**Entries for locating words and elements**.
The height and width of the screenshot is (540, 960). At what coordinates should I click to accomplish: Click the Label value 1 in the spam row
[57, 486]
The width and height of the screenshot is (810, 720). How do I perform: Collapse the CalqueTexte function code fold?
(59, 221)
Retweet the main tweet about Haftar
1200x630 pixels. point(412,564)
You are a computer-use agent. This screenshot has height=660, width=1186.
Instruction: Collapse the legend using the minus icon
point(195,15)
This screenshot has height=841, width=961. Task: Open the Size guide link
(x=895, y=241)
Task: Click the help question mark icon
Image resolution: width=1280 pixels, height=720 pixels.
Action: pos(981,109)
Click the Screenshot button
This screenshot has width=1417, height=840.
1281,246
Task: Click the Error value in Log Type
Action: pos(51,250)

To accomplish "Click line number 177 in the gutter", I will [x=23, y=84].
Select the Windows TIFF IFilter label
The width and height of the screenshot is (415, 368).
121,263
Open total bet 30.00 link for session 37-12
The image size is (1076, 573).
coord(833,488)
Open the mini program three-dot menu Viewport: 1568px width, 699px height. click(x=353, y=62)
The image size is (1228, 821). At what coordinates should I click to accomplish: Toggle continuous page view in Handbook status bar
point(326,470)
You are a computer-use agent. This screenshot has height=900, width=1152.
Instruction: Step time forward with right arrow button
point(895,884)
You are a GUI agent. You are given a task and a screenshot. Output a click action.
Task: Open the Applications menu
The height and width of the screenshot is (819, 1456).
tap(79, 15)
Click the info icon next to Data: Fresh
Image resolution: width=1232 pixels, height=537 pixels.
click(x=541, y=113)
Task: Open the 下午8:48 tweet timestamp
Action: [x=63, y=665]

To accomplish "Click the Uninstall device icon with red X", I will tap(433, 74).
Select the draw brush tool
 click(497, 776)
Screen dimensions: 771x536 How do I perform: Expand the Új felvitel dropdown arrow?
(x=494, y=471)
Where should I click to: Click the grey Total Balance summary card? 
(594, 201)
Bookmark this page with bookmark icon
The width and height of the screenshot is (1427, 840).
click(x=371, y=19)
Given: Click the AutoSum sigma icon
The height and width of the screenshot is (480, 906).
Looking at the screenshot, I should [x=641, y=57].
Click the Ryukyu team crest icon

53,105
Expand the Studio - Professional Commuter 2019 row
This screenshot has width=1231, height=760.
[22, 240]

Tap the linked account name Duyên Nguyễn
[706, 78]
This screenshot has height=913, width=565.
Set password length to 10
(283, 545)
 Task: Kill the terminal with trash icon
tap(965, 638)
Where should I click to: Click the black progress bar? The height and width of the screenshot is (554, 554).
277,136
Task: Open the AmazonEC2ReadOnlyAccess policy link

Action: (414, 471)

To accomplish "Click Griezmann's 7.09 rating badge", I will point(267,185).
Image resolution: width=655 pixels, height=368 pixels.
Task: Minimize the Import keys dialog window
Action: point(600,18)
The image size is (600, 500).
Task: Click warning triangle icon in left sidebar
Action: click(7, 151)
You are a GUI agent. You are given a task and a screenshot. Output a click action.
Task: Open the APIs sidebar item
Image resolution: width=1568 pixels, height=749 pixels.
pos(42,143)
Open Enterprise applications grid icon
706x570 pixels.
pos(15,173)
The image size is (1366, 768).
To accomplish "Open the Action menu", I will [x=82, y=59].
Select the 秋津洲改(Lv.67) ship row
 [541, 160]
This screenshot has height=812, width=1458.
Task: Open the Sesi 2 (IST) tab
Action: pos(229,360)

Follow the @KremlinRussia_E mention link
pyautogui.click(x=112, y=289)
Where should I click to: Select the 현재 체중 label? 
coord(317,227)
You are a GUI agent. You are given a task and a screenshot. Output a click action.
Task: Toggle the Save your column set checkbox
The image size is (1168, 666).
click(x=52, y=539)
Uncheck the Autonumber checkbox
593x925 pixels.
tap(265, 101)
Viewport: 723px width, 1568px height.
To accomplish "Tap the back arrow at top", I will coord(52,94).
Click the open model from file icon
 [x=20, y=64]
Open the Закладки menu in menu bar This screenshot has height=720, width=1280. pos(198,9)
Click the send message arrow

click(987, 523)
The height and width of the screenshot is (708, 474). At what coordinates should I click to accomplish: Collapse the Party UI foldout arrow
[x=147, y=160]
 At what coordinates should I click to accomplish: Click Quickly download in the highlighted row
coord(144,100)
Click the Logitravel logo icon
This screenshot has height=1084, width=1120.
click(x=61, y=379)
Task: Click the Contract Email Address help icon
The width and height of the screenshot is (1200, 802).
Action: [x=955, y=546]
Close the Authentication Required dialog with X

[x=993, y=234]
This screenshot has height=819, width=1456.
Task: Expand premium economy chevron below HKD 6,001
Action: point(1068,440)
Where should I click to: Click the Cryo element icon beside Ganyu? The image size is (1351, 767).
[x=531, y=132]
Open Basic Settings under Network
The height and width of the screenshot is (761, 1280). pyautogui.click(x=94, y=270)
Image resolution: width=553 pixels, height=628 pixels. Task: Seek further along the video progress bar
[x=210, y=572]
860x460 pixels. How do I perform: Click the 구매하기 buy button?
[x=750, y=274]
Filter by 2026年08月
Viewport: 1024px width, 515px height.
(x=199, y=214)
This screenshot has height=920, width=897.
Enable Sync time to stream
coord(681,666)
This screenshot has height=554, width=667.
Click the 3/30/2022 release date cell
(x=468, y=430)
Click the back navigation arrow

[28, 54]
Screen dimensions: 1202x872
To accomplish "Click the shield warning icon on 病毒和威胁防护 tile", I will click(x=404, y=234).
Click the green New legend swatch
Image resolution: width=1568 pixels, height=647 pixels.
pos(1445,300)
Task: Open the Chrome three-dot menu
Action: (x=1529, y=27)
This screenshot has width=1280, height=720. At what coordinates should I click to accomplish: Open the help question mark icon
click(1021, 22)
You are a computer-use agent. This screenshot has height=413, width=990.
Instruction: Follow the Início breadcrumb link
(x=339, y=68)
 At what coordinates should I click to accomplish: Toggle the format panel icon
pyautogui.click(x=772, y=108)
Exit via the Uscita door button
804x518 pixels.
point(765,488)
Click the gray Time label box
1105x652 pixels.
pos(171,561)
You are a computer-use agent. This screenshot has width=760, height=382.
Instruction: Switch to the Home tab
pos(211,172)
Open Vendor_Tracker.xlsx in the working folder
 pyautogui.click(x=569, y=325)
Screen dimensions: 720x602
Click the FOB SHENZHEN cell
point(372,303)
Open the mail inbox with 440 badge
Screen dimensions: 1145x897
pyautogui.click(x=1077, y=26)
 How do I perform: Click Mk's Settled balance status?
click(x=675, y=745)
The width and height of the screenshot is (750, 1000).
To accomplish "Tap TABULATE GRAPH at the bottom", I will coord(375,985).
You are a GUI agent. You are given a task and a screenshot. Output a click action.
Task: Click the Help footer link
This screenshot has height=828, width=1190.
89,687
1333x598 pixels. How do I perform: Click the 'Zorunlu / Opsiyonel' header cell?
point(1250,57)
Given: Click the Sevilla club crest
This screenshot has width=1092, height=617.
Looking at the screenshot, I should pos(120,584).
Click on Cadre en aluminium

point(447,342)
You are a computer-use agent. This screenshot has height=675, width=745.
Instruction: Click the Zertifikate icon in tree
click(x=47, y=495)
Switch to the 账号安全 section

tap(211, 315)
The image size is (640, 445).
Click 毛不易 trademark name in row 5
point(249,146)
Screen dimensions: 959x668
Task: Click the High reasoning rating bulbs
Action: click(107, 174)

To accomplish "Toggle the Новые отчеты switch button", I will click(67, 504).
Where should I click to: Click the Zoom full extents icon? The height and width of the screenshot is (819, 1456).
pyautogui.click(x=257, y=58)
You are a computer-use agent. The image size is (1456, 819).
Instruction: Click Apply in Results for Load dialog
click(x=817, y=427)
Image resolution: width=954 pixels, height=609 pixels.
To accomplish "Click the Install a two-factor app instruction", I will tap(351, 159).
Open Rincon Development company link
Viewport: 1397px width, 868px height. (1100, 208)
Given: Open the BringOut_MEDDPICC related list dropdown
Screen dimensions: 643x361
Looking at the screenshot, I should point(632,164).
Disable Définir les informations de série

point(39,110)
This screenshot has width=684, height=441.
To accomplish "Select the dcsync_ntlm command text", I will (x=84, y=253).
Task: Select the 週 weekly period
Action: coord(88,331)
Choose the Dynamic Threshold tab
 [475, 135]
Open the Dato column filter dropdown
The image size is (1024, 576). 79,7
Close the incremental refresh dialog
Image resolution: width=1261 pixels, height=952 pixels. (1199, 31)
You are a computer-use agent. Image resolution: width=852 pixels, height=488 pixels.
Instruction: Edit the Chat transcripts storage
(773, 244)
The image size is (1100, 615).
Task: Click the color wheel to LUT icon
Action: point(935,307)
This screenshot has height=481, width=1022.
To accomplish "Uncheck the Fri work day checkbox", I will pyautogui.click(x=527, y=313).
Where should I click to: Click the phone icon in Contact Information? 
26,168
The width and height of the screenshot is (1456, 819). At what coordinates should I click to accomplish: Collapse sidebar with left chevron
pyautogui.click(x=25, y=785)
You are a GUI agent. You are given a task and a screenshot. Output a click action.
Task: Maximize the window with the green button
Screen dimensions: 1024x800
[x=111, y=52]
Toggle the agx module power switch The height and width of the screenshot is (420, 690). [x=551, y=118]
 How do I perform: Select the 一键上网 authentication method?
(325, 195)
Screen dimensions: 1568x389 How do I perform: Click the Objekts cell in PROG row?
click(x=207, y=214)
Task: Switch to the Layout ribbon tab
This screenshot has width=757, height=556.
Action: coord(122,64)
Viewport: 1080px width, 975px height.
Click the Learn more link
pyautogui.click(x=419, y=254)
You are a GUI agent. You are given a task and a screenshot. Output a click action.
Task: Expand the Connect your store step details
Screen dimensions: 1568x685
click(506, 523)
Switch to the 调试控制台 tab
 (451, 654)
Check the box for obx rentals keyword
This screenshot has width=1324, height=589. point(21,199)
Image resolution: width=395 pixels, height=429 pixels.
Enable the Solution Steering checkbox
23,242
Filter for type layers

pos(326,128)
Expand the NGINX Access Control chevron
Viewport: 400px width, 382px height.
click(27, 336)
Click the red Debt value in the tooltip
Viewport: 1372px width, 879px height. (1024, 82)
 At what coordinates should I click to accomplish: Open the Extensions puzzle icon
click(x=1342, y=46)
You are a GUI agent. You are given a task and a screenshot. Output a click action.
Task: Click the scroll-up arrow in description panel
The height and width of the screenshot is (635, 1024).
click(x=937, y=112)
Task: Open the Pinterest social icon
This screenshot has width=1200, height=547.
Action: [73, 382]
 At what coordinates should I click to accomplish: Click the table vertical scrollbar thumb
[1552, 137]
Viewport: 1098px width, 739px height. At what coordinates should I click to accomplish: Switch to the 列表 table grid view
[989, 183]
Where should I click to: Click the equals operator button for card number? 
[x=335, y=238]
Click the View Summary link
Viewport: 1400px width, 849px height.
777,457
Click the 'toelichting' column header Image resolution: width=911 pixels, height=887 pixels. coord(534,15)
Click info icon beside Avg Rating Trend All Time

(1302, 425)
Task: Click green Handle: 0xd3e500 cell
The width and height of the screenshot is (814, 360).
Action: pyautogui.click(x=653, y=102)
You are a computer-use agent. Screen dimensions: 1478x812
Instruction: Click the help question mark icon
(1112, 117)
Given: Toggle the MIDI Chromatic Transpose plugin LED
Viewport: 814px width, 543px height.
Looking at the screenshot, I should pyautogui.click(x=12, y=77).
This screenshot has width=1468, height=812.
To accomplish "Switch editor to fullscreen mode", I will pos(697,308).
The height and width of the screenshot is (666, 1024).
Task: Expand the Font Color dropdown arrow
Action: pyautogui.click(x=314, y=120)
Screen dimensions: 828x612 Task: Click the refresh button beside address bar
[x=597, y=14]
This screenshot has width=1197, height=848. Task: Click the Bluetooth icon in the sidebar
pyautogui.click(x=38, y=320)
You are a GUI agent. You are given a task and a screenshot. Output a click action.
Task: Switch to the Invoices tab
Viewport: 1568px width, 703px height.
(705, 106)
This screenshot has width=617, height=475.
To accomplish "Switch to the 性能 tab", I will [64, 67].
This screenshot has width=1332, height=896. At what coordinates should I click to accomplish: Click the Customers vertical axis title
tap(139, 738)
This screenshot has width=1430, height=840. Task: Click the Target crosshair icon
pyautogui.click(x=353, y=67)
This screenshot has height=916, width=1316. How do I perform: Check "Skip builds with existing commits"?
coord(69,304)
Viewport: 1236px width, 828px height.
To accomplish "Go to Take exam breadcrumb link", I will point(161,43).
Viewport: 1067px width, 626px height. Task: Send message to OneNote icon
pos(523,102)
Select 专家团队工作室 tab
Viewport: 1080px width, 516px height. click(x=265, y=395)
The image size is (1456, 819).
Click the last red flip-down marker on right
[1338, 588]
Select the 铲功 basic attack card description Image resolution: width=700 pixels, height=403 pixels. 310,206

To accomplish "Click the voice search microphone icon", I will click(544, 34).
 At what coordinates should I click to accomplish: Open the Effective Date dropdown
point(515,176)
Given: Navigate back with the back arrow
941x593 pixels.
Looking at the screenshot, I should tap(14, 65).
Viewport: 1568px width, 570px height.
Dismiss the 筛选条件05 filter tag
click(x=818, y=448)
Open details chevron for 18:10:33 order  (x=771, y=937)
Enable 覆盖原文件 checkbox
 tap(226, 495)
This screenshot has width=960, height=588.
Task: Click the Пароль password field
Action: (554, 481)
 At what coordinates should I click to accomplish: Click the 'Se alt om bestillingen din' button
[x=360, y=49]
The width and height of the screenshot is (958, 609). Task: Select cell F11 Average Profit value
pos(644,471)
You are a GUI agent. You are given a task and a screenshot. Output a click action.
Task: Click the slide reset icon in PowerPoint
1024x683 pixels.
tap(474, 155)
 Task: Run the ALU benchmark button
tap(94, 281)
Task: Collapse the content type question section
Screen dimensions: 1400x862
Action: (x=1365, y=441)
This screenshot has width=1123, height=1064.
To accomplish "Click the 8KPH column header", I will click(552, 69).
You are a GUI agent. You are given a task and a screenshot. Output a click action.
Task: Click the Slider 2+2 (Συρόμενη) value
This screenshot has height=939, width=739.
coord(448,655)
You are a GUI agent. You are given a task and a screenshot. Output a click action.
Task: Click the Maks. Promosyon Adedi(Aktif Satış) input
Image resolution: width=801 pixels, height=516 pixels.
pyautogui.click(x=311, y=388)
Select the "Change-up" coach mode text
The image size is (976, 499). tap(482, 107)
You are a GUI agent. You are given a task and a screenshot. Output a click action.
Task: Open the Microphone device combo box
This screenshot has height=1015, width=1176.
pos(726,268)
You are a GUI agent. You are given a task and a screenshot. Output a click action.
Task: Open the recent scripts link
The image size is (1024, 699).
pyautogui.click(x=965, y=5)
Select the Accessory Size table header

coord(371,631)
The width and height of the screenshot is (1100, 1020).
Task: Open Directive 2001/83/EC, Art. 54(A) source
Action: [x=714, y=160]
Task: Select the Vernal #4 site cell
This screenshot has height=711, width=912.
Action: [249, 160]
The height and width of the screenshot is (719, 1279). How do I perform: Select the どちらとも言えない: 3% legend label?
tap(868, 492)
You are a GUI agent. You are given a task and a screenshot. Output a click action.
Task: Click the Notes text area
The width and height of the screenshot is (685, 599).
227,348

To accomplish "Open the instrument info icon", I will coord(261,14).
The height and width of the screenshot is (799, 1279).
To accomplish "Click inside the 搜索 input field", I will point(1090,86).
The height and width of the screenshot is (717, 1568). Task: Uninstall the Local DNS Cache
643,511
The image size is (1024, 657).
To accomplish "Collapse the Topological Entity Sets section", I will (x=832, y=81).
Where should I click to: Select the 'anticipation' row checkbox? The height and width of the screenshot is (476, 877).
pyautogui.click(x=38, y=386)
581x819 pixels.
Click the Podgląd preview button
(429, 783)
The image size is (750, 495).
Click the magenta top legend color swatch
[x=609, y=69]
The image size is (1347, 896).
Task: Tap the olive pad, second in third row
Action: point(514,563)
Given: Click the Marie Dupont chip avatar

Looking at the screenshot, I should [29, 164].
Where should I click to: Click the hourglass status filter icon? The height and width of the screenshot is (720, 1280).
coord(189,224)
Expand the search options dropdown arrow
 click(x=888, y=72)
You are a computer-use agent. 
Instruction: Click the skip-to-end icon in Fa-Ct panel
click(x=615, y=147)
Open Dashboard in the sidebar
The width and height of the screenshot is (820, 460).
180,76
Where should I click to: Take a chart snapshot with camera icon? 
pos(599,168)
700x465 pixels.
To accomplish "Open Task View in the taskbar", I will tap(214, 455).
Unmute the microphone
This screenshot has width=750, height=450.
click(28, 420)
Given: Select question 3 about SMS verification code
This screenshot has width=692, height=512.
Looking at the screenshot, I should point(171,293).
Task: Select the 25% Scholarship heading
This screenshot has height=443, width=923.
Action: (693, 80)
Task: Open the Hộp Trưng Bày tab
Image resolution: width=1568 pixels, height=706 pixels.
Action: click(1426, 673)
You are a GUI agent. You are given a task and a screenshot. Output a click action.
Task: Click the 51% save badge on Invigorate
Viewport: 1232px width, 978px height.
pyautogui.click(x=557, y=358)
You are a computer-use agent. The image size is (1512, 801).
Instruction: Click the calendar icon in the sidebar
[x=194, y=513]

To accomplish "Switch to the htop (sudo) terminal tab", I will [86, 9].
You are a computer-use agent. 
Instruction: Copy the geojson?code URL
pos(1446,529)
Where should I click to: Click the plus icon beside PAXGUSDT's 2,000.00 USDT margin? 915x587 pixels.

**Instruction**. Duplicate the rows from the line with "I will coord(261,14)." up to and including the line with "pos(599,168)".

**Task result**.
To accomplish "Open the instrument info icon", I will coord(261,14).
The height and width of the screenshot is (799, 1279).
To accomplish "Click inside the 搜索 input field", I will point(1090,86).
The height and width of the screenshot is (717, 1568). Task: Uninstall the Local DNS Cache
643,511
The image size is (1024, 657).
To accomplish "Collapse the Topological Entity Sets section", I will (x=832, y=81).
Where should I click to: Select the 'anticipation' row checkbox? The height and width of the screenshot is (476, 877).
pyautogui.click(x=38, y=386)
581x819 pixels.
Click the Podgląd preview button
(429, 783)
The image size is (750, 495).
Click the magenta top legend color swatch
[x=609, y=69]
The image size is (1347, 896).
Task: Tap the olive pad, second in third row
Action: point(514,563)
Given: Click the Marie Dupont chip avatar

Looking at the screenshot, I should [29, 164].
Where should I click to: Click the hourglass status filter icon? The height and width of the screenshot is (720, 1280).
coord(189,224)
Expand the search options dropdown arrow
 click(x=888, y=72)
You are a computer-use agent. 
Instruction: Click the skip-to-end icon in Fa-Ct panel
click(x=615, y=147)
Open Dashboard in the sidebar
The width and height of the screenshot is (820, 460).
180,76
Where should I click to: Take a chart snapshot with camera icon? 
pos(599,168)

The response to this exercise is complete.